When asking my first-year BCU Sports Journalism students in 2019 about the reporters they admired, most went for the obvious names: a series of national journalists, any number of local ‘newspaper’ (in the traditional sense) reporters or the occasional broadcaster.

When I asked the same question a few months ago at least half of the cohort cited Fabrizio Romano. The transfer specialist has more than 10 million Twitter followers. In social media context, he’s bigger than Tottenham Hotspur (6.5million followers) and 13 other Premier League clubs.
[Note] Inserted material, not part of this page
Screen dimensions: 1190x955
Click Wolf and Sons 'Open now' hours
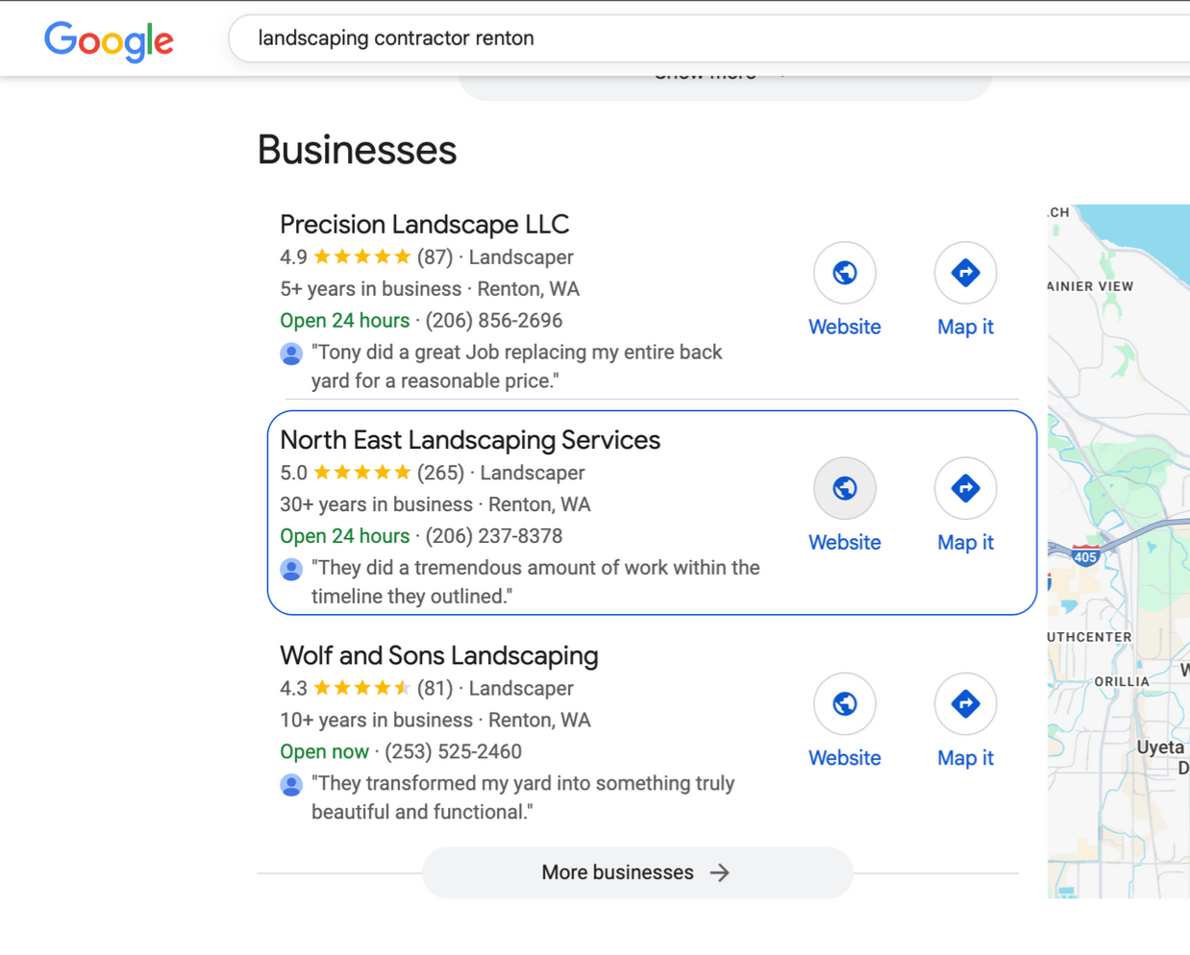point(324,751)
Transfers have become a social media play-thing. Some outsource to specialist production firms, some use their own resources and staff. Clubs fall over themselves to find new ways to promote their new players. Ben Mee’s arrival at Brentford was accompanied by an arty video. Charlton parroted TV sitcom The Office to announce the arrival of David Payne, the third Swindon player they had signed. The video was swiftly removed following a sense-of-humour failure in Wiltshire.

Every transfer is a creative opportunity. Since 2019 Roma, for instance, have marked each player signing alongside a video featuring the faces and details of missing children – with the aim of generating publicity that could result in someone, somewhere, offering valuable information about their whereabouts.
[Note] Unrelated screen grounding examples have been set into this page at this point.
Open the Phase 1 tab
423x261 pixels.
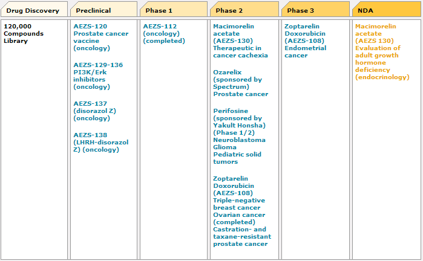(159, 10)
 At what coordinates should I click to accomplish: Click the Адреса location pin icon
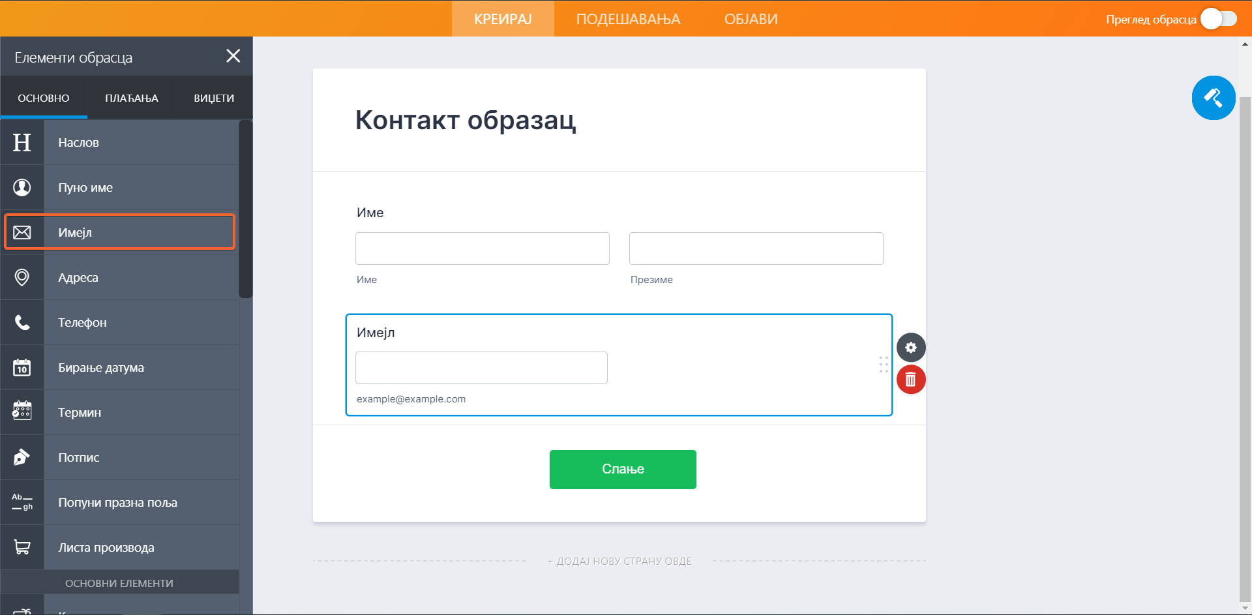[22, 277]
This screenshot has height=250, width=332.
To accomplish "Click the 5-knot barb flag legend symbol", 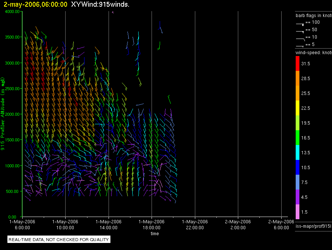I will (300, 45).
Any club daring to post any non-transfer-related tweets risks being met with a series of replies demanding they ‘announce’ the latest player they’ve been linked with. Football fans don’t want football news anymore – they want transfer news.
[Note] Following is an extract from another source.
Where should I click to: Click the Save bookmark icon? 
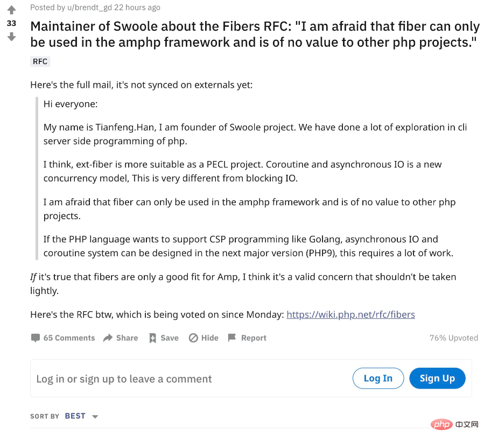coord(152,338)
And then we have the self-appointed ITK amateur ‘reporter’. The ITK is someone who regards themselves as being In The Know. It may be someone who has a mate working in the ticket office, knows the groundsman, or has spotted a player checking into a local hotel. The ITK will generally be trusting one or two people, with little thought or care of any consequences if they get any details slightly wrong. And if their transfer information comes off, and the player signs, my God do we know about it.

What of the demand placed on local journalists or national reporters covering specific regional patches?

A journalist’s role is piecemeal. He or she will be liaising with club communications staff, texting managers, WhatsApping players, speaking to the agents and many sources you’ll never get to hear about – all to try to establish a clear picture of where a player pursuit might be at any given point. It’s their job to do so.

The correspondent will be legally trained, well-networked and will have spent several years being eased into their craft.

Journalists are social media brands, with their performances measured by the strength of their Twitter numbers and interactions with an engaged audience. Some sports writers have even started delivering their transfer news behind paywalls –such is the entrepreneurial spin-off of player movement. Media organisations will quite happily churn out transfer speculation because it generates clicks. And clicks mean more revenue, which keeps the finance department happy.

Reporters are moving and living targets, with an expectation they’ll be across their own Twitter accounts during every waking moment. News of an imminent signing is met with a series of ‘Joe Blog at the far post’ or memes that you should never search for on a work computer. Any reporter late to the transfer news, or pouring cold water over a rumour, risks being the target of personal abuse in quicker time than it takes
to say ‘Dunning-Kruger effect’.

With society being more mental health-aware, it is worth a gentle reminder that social media and football transfers can be a toxic mix. In the fast-moving culture of player recruitment what wasn’t a story 10 minutes ago might be a big back-pager in half an hour’s time…and then might be off again. Few will blame the clubs, agents or players – but they’ll happily go for the messenger, trigger poised. Wellbeing management has become an unfortunate by-product for media practitioners, all because of the football fan’s mania for transfer news and speculation.

And yet, somewhere deep within the walls of any given training ground or football stadium will be a social media editor frantically plotting how to deliver news of your club’s new full-back.

All because we just cannot help ourselves.